#################
Lecture 9 Reading
#################
**Read Jones & Pevzner sections 6.11 - 6.12,
11.4 - 11.6, and the following material.**
Posterior Probability Calculation with the Forward-Backward Algorithm
---------------------------------------------------------------------
Forward Probability Calculation
...............................
Say we wish to compute the posterior probability
.. math:: p(\theta_t|\vec{O}^n) = \frac{p(\theta_t,\vec{O}^n)}{p(\vec{O}^n)}
The obvious difficulty here is
that this depends on the entire observation sequence, which
under the general chain rule would require summing the
expression above over all the hidden variables, an :math:`O(m^n)`
computation. Can the Markov property make this easier?
The Viterbi algorithm suggests that it can, and indicates a
general strategy: find a recursion that takes advantage of
the Markov property, that can give us what we want. Following
the idea of the Viterbi algorithm, let's consider just
the observations :math:`O_1,O_2,...O_t`, which we write
as :math:`\vec{O}^t`. We now seek a recursion to compute
:math:`p(\theta_t,\vec{O}^t)` in terms of its predecessor
:math:`p(\theta_{t-1},\vec{O}^{t-1})`:
.. math:: p(\theta_t,\vec{O}^t)=\sum_{\theta_{t-1}}
{p(\theta_{t-1},\vec{O}^{t-1})p(\theta_t|\theta_{t-1})p(O_t|\theta_t)}
This shows the power of the Markov property: each step of this
calculation (e.g. :math:`t-1 \to t`) only takes :math:`O(m^2)`
time. So we could use this calculation to obtain :math:`p(\vec{O}^n)`
in just :math:`O(nm^2)` time. This is called a "forward probability"
calculation since it must be done in order :math:`\theta_1,\theta_2,...`
Note that the first step is just:
.. math:: p(\theta_1,\vec{O}^1) = p(\theta_1)p(O_1|\theta_1)
and the last step is:
.. math:: p(\vec{O}^n) = \sum_{\theta_n}{p(\theta_n,\vec{O}^n)}
Backward Probability Calculation
................................
Since
.. math:: p(\theta_t,\vec{O}^n) = p(\theta_t,\vec{O}^t)p(\vec{O}_{t+1}^n|\theta_t)
all we need to complete our calculation is :math:`p(\vec{O}_{t+1}^n|\theta_t)`.
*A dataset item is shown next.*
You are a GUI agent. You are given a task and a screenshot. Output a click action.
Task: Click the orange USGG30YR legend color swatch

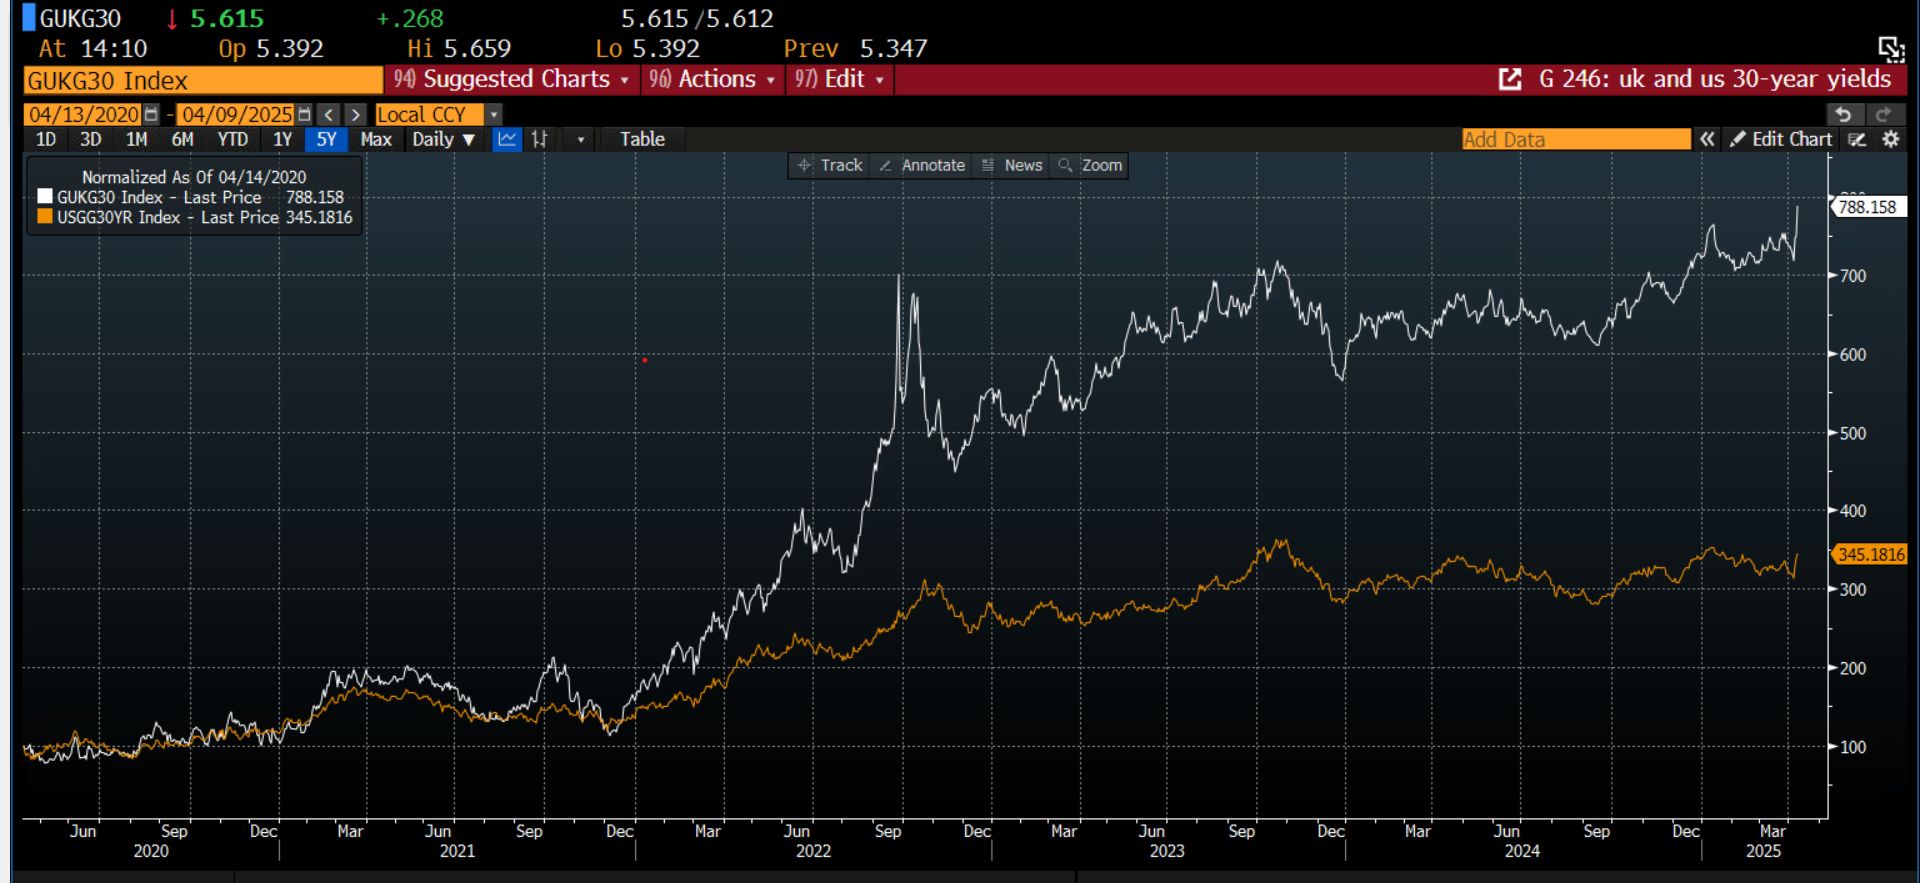(x=44, y=216)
Again, we seek a recursion to compute it in terms of its
"follower" :math:`p(\vec{O}_{t+2}^n|\theta_{t+1})`:
.. math:: p(\vec{O}_{t+1}^n|\theta_t) = \sum_{\theta_{t+1}}
{p(\vec{O}_{t+2}^n|\theta_{t+1})p(O_{t+1}|\theta_{t+1})
p(\theta_{t+1}|\theta_t)}
This is called a "backward probability" calculation since it must be
done in reverse order :math:`\theta_n,\theta_{n-1},...`
Note that the first step is just
.. math:: p(\vec{O}_{n+1}^n|\theta_n) = 1
since :math:`\vec{O}_{n+1}^n` is just an empty sequence, i.e.
there is no observable variable with an index higher than :math:`n`.
Posterior Probability Calculation
.................................
Finally, we use the results of both calculations to compute
the posterior probability of :math:`\theta_t`:
.. math:: p(\theta_t|\vec{O}^n) = \frac{p(\theta_t,\vec{O}^n)}{p(\vec{O}^n)}
= \frac{p(\theta_t,\vec{O}^t)p(\vec{O}_{t+1}^n|\theta_t)}{p(\vec{O}^n)}
Note that this calculation takes :math:`O(nm^2)` to compute
a single posterior :math:`p(\theta_t|\vec{O}^n)`. However, we
can compute *all* the :math:`p(\theta_t|\vec{O}^n)` (i.e. for
all values of :math:`t`), by computing all the forward probabilities
(an :math:`O(nm^2)` computation), and all the backward probabilities
(also :math:`O(nm^2)`), which together give us all the
:math:`p(\theta_t|\vec{O}^n)`.
Heterogeneous HMMs
------------------
Up to this point we have restricted our attention to
*homogeneous HMMs* where the same states and transition
matrix are used to model every hidden variable :math:`\theta_t`
in the Markov chain. By contrast, in a *heterogeneous HMM*
the transition probabilities change at different times,
or, equivalently, the set of accessible states and transitions
changes permanently as a function of time.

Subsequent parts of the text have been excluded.